» **Activity**
The records should be written out in full, with nothing altered.

» **Information supplied**
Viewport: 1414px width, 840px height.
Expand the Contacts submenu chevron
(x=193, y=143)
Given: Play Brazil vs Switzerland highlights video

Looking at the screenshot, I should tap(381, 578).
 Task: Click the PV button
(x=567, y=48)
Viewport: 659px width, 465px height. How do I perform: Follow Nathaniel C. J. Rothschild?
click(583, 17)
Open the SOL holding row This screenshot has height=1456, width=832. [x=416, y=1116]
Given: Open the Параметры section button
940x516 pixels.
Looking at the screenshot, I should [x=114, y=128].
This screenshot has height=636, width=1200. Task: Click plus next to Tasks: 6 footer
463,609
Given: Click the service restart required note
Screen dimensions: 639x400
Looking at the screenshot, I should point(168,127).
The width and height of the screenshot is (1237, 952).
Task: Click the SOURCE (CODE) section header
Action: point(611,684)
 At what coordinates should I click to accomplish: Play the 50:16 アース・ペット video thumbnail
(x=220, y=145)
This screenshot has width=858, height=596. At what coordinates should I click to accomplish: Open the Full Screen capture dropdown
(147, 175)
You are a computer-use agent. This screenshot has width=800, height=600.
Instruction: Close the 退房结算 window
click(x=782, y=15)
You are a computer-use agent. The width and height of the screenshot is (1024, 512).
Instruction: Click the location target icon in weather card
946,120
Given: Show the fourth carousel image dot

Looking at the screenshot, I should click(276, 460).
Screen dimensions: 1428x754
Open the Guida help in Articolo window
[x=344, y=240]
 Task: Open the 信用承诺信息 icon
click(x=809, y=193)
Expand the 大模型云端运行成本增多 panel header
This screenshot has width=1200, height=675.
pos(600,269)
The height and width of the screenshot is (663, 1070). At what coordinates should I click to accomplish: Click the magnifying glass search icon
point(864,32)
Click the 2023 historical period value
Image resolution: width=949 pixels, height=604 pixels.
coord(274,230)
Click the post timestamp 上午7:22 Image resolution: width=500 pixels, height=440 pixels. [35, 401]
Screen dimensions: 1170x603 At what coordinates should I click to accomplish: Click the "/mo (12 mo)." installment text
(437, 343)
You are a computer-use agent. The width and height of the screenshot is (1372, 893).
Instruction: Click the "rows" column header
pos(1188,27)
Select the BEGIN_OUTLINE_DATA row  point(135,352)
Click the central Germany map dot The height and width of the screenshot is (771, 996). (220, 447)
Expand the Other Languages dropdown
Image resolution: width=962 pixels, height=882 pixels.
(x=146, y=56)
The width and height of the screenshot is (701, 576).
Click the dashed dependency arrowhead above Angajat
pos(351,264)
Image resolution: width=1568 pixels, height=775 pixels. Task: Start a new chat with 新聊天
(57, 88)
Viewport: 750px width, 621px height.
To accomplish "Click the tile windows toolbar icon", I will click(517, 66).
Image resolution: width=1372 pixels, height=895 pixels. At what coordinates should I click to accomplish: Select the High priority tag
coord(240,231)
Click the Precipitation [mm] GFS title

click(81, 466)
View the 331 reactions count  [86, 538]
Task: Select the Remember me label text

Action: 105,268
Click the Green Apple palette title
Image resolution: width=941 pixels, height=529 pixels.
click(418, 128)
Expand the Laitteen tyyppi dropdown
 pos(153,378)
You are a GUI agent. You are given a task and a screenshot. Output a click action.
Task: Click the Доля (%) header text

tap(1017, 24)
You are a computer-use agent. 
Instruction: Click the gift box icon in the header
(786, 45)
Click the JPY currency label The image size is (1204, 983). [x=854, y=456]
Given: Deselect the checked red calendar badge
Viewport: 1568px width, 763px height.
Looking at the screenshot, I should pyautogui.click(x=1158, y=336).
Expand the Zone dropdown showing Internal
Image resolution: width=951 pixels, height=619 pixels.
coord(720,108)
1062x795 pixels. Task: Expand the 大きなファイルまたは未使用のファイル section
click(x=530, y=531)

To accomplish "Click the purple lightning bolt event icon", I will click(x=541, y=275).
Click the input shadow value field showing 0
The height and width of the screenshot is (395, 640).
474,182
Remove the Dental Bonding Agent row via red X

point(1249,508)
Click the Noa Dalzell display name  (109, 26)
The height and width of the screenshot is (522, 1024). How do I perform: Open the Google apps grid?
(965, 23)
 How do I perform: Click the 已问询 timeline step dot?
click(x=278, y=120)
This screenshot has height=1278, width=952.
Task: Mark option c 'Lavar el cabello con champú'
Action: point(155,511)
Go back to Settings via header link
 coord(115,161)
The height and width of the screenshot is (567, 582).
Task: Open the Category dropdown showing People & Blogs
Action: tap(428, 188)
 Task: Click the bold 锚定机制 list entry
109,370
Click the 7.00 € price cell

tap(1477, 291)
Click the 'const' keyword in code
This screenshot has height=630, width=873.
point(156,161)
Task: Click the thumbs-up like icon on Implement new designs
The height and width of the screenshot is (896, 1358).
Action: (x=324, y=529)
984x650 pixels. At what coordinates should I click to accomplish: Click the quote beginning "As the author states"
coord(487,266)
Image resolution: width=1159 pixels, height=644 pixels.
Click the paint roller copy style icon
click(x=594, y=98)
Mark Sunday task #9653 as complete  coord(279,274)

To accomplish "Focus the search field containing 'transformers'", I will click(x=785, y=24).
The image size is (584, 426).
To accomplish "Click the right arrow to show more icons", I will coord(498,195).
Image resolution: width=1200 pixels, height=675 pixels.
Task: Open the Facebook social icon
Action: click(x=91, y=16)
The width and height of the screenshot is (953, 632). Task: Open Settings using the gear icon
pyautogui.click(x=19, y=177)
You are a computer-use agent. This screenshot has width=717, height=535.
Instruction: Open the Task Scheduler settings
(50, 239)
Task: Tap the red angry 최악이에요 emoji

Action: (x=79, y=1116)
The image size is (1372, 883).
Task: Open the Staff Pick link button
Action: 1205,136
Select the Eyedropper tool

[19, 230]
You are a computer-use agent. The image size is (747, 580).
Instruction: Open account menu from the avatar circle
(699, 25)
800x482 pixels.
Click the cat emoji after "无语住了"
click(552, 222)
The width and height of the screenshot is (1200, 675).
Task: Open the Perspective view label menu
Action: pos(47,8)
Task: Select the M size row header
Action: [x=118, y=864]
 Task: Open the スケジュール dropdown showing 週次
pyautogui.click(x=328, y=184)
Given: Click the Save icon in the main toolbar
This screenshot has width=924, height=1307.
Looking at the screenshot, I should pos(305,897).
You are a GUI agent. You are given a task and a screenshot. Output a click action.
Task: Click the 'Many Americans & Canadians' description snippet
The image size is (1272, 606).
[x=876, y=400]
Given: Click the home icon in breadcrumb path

» **Solution below**
Viewport: 1414px width, 840px height.
Expand the Contacts submenu chevron
(x=193, y=143)
Given: Play Brazil vs Switzerland highlights video

Looking at the screenshot, I should tap(381, 578).
 Task: Click the PV button
(x=567, y=48)
Viewport: 659px width, 465px height. How do I perform: Follow Nathaniel C. J. Rothschild?
click(583, 17)
Open the SOL holding row This screenshot has height=1456, width=832. [x=416, y=1116]
Given: Open the Параметры section button
940x516 pixels.
Looking at the screenshot, I should [x=114, y=128].
This screenshot has height=636, width=1200. Task: Click plus next to Tasks: 6 footer
463,609
Given: Click the service restart required note
Screen dimensions: 639x400
Looking at the screenshot, I should point(168,127).
The width and height of the screenshot is (1237, 952).
Task: Click the SOURCE (CODE) section header
Action: point(611,684)
 At what coordinates should I click to accomplish: Play the 50:16 アース・ペット video thumbnail
(x=220, y=145)
This screenshot has width=858, height=596. At what coordinates should I click to accomplish: Open the Full Screen capture dropdown
(147, 175)
You are a computer-use agent. This screenshot has width=800, height=600.
Instruction: Close the 退房结算 window
click(x=782, y=15)
You are a computer-use agent. The width and height of the screenshot is (1024, 512).
Instruction: Click the location target icon in weather card
946,120
Given: Show the fourth carousel image dot

Looking at the screenshot, I should click(276, 460).
Screen dimensions: 1428x754
Open the Guida help in Articolo window
[x=344, y=240]
 Task: Open the 信用承诺信息 icon
click(x=809, y=193)
Expand the 大模型云端运行成本增多 panel header
This screenshot has width=1200, height=675.
pos(600,269)
The height and width of the screenshot is (663, 1070). At what coordinates should I click to accomplish: Click the magnifying glass search icon
point(864,32)
Click the 2023 historical period value
Image resolution: width=949 pixels, height=604 pixels.
coord(274,230)
Click the post timestamp 上午7:22 Image resolution: width=500 pixels, height=440 pixels. [35, 401]
Screen dimensions: 1170x603 At what coordinates should I click to accomplish: Click the "/mo (12 mo)." installment text
(437, 343)
You are a computer-use agent. The width and height of the screenshot is (1372, 893).
Instruction: Click the "rows" column header
pos(1188,27)
Select the BEGIN_OUTLINE_DATA row  point(135,352)
Click the central Germany map dot The height and width of the screenshot is (771, 996). (220, 447)
Expand the Other Languages dropdown
Image resolution: width=962 pixels, height=882 pixels.
(x=146, y=56)
The width and height of the screenshot is (701, 576).
Click the dashed dependency arrowhead above Angajat
pos(351,264)
Image resolution: width=1568 pixels, height=775 pixels. Task: Start a new chat with 新聊天
(57, 88)
Viewport: 750px width, 621px height.
To accomplish "Click the tile windows toolbar icon", I will click(517, 66).
Image resolution: width=1372 pixels, height=895 pixels. At what coordinates should I click to accomplish: Select the High priority tag
coord(240,231)
Click the Precipitation [mm] GFS title

click(81, 466)
View the 331 reactions count  [86, 538]
Task: Select the Remember me label text

Action: 105,268
Click the Green Apple palette title
Image resolution: width=941 pixels, height=529 pixels.
click(418, 128)
Expand the Laitteen tyyppi dropdown
 pos(153,378)
You are a GUI agent. You are given a task and a screenshot. Output a click action.
Task: Click the Доля (%) header text

tap(1017, 24)
You are a computer-use agent. 
Instruction: Click the gift box icon in the header
(786, 45)
Click the JPY currency label The image size is (1204, 983). [x=854, y=456]
Given: Deselect the checked red calendar badge
Viewport: 1568px width, 763px height.
Looking at the screenshot, I should pyautogui.click(x=1158, y=336).
Expand the Zone dropdown showing Internal
Image resolution: width=951 pixels, height=619 pixels.
coord(720,108)
1062x795 pixels. Task: Expand the 大きなファイルまたは未使用のファイル section
click(x=530, y=531)

To accomplish "Click the purple lightning bolt event icon", I will click(x=541, y=275).
Click the input shadow value field showing 0
The height and width of the screenshot is (395, 640).
474,182
Remove the Dental Bonding Agent row via red X

point(1249,508)
Click the Noa Dalzell display name  (109, 26)
The height and width of the screenshot is (522, 1024). How do I perform: Open the Google apps grid?
(965, 23)
 How do I perform: Click the 已问询 timeline step dot?
click(x=278, y=120)
This screenshot has height=1278, width=952.
Task: Mark option c 'Lavar el cabello con champú'
Action: point(155,511)
Go back to Settings via header link
 coord(115,161)
The height and width of the screenshot is (567, 582).
Task: Open the Category dropdown showing People & Blogs
Action: tap(428, 188)
 Task: Click the bold 锚定机制 list entry
109,370
Click the 7.00 € price cell

tap(1477, 291)
Click the 'const' keyword in code
This screenshot has height=630, width=873.
point(156,161)
Task: Click the thumbs-up like icon on Implement new designs
The height and width of the screenshot is (896, 1358).
Action: (x=324, y=529)
984x650 pixels. At what coordinates should I click to accomplish: Click the quote beginning "As the author states"
coord(487,266)
Image resolution: width=1159 pixels, height=644 pixels.
Click the paint roller copy style icon
click(x=594, y=98)
Mark Sunday task #9653 as complete  coord(279,274)

To accomplish "Focus the search field containing 'transformers'", I will click(x=785, y=24).
The image size is (584, 426).
To accomplish "Click the right arrow to show more icons", I will coord(498,195).
Image resolution: width=1200 pixels, height=675 pixels.
Task: Open the Facebook social icon
Action: click(x=91, y=16)
The width and height of the screenshot is (953, 632). Task: Open Settings using the gear icon
pyautogui.click(x=19, y=177)
You are a computer-use agent. This screenshot has width=717, height=535.
Instruction: Open the Task Scheduler settings
(50, 239)
Task: Tap the red angry 최악이에요 emoji

Action: (x=79, y=1116)
The image size is (1372, 883).
Task: Open the Staff Pick link button
Action: 1205,136
Select the Eyedropper tool

[19, 230]
You are a computer-use agent. The image size is (747, 580).
Instruction: Open account menu from the avatar circle
(699, 25)
800x482 pixels.
Click the cat emoji after "无语住了"
click(552, 222)
The width and height of the screenshot is (1200, 675).
Task: Open the Perspective view label menu
Action: pos(47,8)
Task: Select the M size row header
Action: [x=118, y=864]
 Task: Open the スケジュール dropdown showing 週次
pyautogui.click(x=328, y=184)
Given: Click the Save icon in the main toolbar
This screenshot has width=924, height=1307.
Looking at the screenshot, I should pos(305,897).
You are a GUI agent. You are given a task and a screenshot. Output a click action.
Task: Click the 'Many Americans & Canadians' description snippet
The image size is (1272, 606).
[x=876, y=400]
Given: Click the home icon in breadcrumb path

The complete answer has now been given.